Page extract >>
Gandhi
After Gandhi -
The Fate of Dissent in Our Times
Ashis
Nandy
New Delhi, 21 July 2000
There are four Gandhis who have survived Mohandas
Karamchand Gandhi's (1861-1948) death. Fifty years after
his assassination, it may be useful to establish their
identities, as the British police might have done in the
high noon of colonialism. All the four Gandhis are
troublesome, but they trouble different people for
different reasons and in different ways. They are also
useable in contemporary public life four distinct
ways.*
I say this not in sorrow, but in admiration. For the
ability to disturb people - or, for that matter, be
useable - one hundred thirty years after one's birth and
fifty years after one's death is no mean achievement.
Frankly, I do not care who the real Gandhi was or is. Let
academics debate that momentous issue. Contemporary
politics is not about 'truths' of history; it is about
remembered pasts and problems of fashioning a future
based on collective memories. For good or for worse,
Gandhi seems to have entered that memory.
Two qualifications at the beginning. First, I am no
Gandhian. My opinion should not count, but Gandhism, as I
understand it, is greater than Gandhi was. Gandhi himself
more or less admitted so, when he gave the entire credit
for his ideas to ancient wisdom, and he is certainly not
diminished by that admission. Actually, he comes off as
more human and, for that matter, more self-reflexive.

To be done >>
**A)** Copy everything in the essay on Gandhi from "Two qualifications at" down to "matter, more self-reflexive.".
**B)** Summarize the essay on Gandhi in two sentences.

Data extract >>
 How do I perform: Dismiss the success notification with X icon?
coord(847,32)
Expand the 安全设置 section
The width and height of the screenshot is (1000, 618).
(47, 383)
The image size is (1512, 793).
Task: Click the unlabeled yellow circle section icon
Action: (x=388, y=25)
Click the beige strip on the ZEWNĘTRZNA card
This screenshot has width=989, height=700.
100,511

The solutions >>
**A)**
Two qualifications at the beginning. First, I am no
Gandhian. My opinion should not count, but Gandhism, as I
understand it, is greater than Gandhi was. Gandhi himself
more or less admitted so, when he gave the entire credit
for his ideas to ancient wisdom, and he is certainly not
diminished by that admission. Actually, he comes off as
more human and, for that matter, more self-reflexive.

**B)** Four Gandhis have survived Mohandas Karamchand Gandhi's death, and each troubles different people for different reasons and remains useable in contemporary public life in a distinct way. The writer admires this lasting ability to disturb and does not care who the real Gandhi was, since politics is about remembered pasts and collective memory, and, while no Gandhian, holds that Gandhism is greater than Gandhi was.